In den Jahren 1991 und 1992 konnten in Hof-Elsenwang bei Salzburg die Fundamente zweier Gebäude, die einst einer römischen villa rustica angehörten, freigelegt werden. Diese Gebäude wurden als Bad sowie als Teile eines Wirtschaftsgebäudes interpretiert. Vor allem das im Grundriss zur Gänze erhaltene Badegebäude von Hof-Elsenwang erbrachte für die Römerzeit Salzburgs wichtige Ergebnisse.Um Aufschluss über das Fundspektrum des Bade- und Wirtschaftsgebäudes geben zu können, waren die Sichtung, die Auswertung sowie die Zusammenstellung des gesamten römischen Fundmaterials in Form eines Katalogs notwendig. Es wurden einzelne Fund- bzw. Materialgruppen zusammengestellt, um somit einen Überblick über das Fundrepertoire der beiden Komplexe zu geben. Die typochronologische Einordnung der einzelnen Funde soll näheren Aufschluss über die zeitliche Streuung der Befunde auf dem betreffenden Areal liefern.Insgesamt wurden 183 Funde, die sich aufgrund ihrer Fundkontexte oder ihrer spezifischen Form als römisch charakterisieren lassen, in den vorliegenden Katalog aufgenommen und vorgelegt.Anhand des ausgewerteten Fundmaterials konnte für den Befundkomplex der beiden Gebäude von Hof-Elsenwang ein chronologischer Rahmen eingegrenzt werden.Während das Gros der sicher datierten Funde aus dem Badegebäude ab der 1. Hälfte des 2. Jhs. n. Chr. zu datieren ist, stellen sich die Funde aus dem Wirtschaftsgebäude als etwas jünger dar. Demnach darf angenommen werden, dass das Wirtschaftsgebäude wohl einige Jahrzehnte später, etwa ab der 2. Hälfte des 2. Jhs. n. Chr., entstanden ist bzw. benutzt wurde.Auffallend ist, dass kein einziger der sicher datierten Funde nach der Mitte des 3. Jhs. n. Chr. anzusetzen ist.Dies könnte wohl mit dem Einfall der Alamannen im Jahre 259/260 n. Chr., von dem auch Iuvavum und sein Umland nicht völlig verschont geblieben sind, zu erklären sein. Demnach wurden vermutlich beide Komplexe aufgrund der drohenden Gefahr des Alamanneneinfalls verlassen.
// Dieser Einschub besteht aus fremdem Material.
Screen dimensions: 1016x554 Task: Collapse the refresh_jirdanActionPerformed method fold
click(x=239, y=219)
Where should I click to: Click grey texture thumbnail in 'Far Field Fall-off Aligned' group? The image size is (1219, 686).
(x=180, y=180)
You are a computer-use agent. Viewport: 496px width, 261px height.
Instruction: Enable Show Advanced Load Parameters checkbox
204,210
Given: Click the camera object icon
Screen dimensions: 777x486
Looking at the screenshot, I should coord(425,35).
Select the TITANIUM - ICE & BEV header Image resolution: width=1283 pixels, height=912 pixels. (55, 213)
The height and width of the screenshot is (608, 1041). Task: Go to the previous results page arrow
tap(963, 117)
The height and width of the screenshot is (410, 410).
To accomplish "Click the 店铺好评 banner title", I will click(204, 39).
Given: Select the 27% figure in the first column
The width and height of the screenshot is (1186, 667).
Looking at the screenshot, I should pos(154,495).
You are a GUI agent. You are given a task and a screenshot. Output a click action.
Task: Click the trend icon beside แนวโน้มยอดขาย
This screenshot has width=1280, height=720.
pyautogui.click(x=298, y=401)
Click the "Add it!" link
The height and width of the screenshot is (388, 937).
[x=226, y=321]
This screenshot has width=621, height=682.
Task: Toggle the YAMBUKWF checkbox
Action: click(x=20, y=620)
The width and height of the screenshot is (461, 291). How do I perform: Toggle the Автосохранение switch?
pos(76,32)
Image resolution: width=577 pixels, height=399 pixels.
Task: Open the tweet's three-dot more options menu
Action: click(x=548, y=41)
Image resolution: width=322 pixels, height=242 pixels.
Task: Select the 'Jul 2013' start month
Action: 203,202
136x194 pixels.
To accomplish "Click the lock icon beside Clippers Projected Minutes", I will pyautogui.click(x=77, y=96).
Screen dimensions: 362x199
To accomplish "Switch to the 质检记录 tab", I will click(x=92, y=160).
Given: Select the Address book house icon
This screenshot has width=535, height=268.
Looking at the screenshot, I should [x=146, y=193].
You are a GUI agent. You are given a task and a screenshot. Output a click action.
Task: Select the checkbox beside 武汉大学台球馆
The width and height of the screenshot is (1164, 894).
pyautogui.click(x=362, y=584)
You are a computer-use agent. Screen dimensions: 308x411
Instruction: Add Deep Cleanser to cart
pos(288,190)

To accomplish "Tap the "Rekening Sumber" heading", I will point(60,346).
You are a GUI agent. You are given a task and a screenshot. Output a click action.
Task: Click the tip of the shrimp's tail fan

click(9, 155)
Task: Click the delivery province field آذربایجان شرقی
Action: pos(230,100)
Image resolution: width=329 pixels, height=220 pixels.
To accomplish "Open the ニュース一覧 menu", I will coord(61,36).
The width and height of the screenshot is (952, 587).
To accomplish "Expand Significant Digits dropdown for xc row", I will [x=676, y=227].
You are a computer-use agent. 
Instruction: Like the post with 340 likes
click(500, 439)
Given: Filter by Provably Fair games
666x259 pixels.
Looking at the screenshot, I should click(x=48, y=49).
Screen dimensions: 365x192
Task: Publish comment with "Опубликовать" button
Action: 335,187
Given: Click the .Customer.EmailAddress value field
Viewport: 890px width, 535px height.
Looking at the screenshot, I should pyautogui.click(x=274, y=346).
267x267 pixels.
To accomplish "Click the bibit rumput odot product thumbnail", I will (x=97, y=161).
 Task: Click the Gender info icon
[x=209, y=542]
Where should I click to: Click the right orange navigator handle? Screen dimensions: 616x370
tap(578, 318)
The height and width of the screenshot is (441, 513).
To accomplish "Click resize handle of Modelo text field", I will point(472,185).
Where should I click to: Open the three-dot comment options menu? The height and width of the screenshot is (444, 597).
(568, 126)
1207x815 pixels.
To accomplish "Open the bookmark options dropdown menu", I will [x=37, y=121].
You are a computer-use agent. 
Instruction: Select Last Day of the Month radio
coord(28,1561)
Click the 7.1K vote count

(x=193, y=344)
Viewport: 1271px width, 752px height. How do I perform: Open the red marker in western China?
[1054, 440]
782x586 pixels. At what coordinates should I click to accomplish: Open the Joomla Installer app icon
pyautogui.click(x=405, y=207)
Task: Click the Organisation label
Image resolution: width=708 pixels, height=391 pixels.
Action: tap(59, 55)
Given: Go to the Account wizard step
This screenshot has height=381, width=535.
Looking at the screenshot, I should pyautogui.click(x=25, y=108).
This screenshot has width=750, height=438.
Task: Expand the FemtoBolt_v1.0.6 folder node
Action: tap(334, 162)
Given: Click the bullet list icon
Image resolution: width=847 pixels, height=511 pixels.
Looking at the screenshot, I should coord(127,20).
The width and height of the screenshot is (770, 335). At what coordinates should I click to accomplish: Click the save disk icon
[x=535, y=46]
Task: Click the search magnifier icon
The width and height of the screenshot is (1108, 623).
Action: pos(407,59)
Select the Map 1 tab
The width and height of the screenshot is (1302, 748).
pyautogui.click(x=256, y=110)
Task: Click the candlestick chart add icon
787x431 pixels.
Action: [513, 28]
Zusammenfassung (Englisch)

In 1991/1992 the foundations of two buildings belonging to the Roman villa rustica in Hof-Elsenwang close to Salzburg were excavated. In the course of the excavation, the foundations of a bathhouse as well as parts of an outbuilding were discovered. Especially the bathhouse with its entirely intact ground plan provided important results concerning Roman Salzburg.To gain a better understanding of the spectrum of finds in the bathhouse and the outbuilding, an examination, analysis and collocation of the Roman finds in a catalogue was indispensable. To get an overview of the finds-repertoire in both complexes, groups of finds and materials were classified. Furthermore, dating and, when possible, typochronological classification of the finds should give some indication of the temporal distribution within the region under investigation.Altogether 183 finds, which can be characterized as Roman based on the context or specific shape are included in the current catalogue.Material analysis revealed that the time frame for the two buildings at Hof-Elsenwang was limited. The majority of finds from the bathhouse dates back to the first half of the second century A.D. whereas the finds of the outbuilding are slightly younger. This indicates that the outbuilding was built several decades later, presumably around the second the half of the second century A.D. Strikingly, none of the finds date as later as the middle of the third century A.D.There could be a connection with the invasion of the Alemanni in 259/260 A.D., which also affected Iuvavum and its surrounding area.All of this suggests that the two buildings were abandoned because of the impending threat of an Alemanni invasion.